The same thing happened to REI when more people started to abuse their return policy and screwing it up for everybody:(
But this is exactly their policy---ie, take them out for a run, if you don't like them, return them. Functionally it makes no difference, and it's not a question of "abuse"---shoes in this sense are binary: new or not new. Two miles on a treadmill? Not new! Twenty runs in a drainage ditch? Not new! They can't resell shoes that have been worn for 1 mile on a treadmill as new. What would be abuse is returning a pair of shoes after 80 days, say, 4 times in a row, thereby getting 4 pairs of shoes, and a year of running, for the price of one pair of shoes.

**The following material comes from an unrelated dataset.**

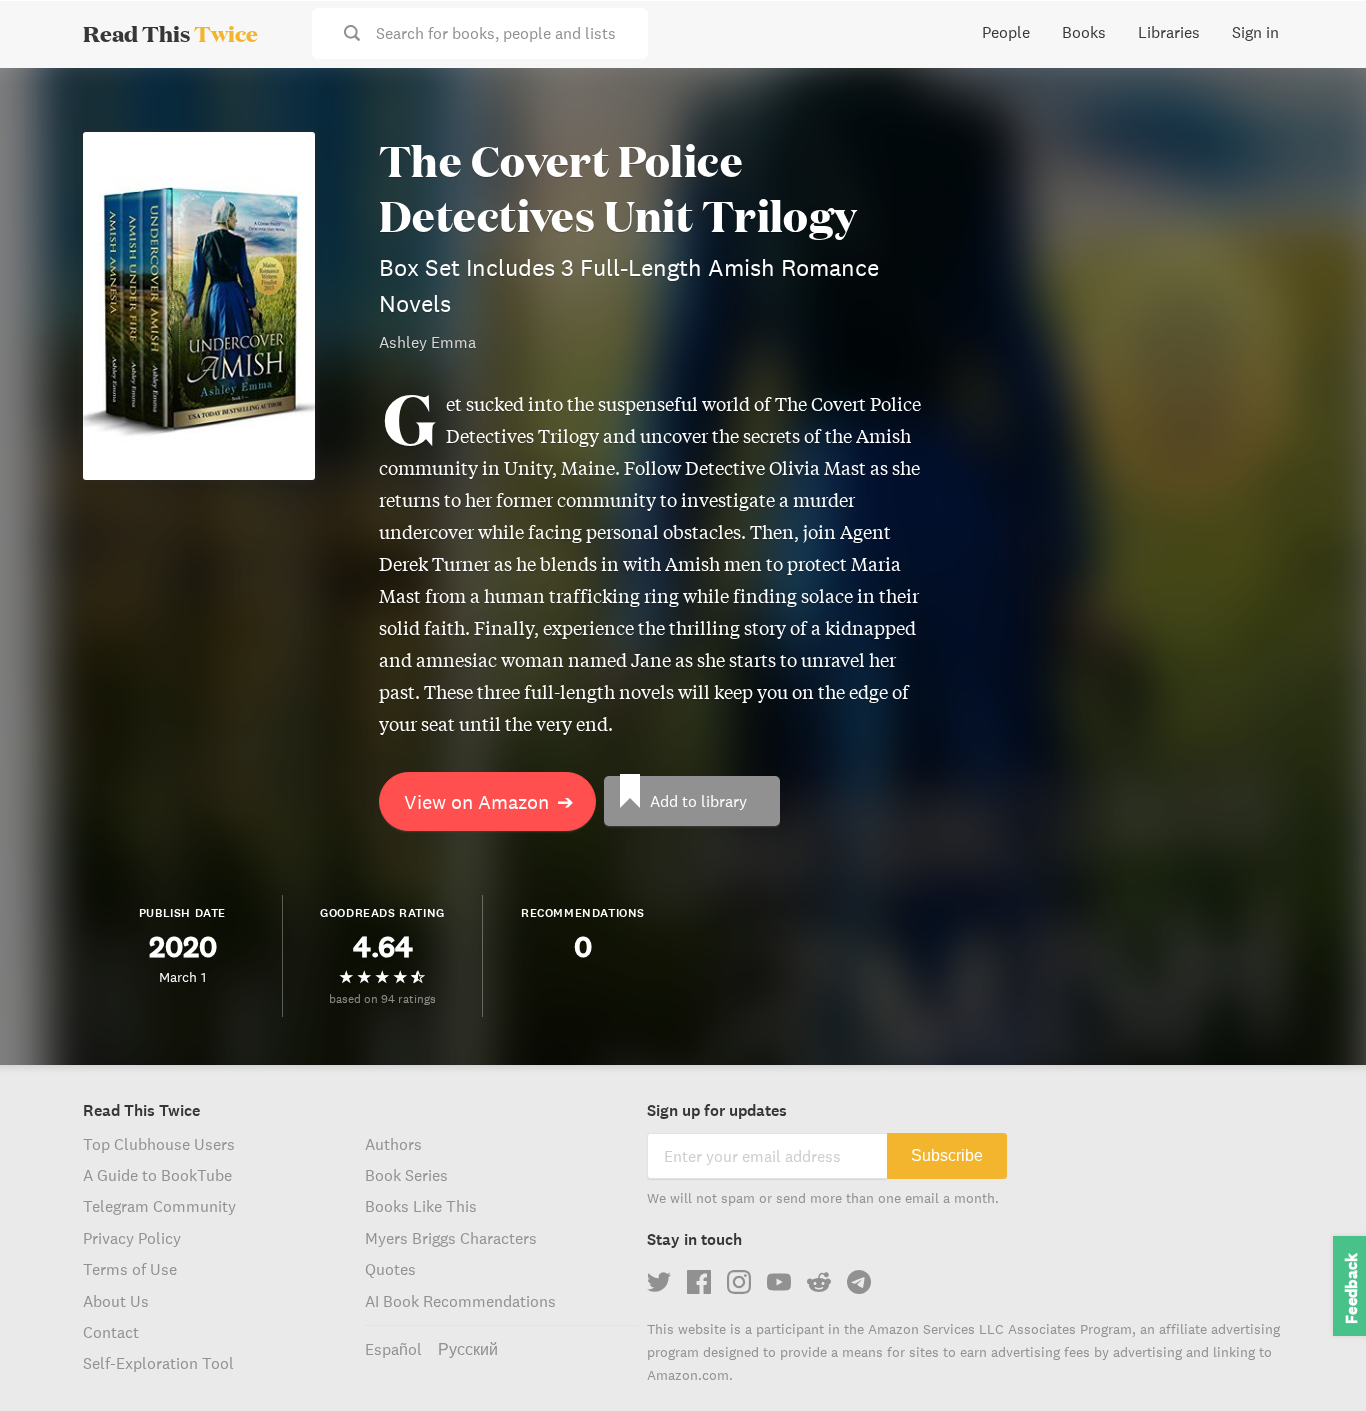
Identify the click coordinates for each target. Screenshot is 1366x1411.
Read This (170, 33)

Their policies have an important business rationale...if you can't try (not try on) shoes and then return them, why would you ever buy running shoes online? Better to go to the LRS and try a pair on the treadmill there. Returns is the cost of doing biz on the internet. And returning a pair of worn VF 4% (which I did; 8 miles on the road) does not mean RW loses $250. I mean, yes, they lost the sale, but they're only in the hole whatever they paid Nike for them minus whatever Nike gives them for pulped shoes. TL/DR: It's not abuse, it's their policy.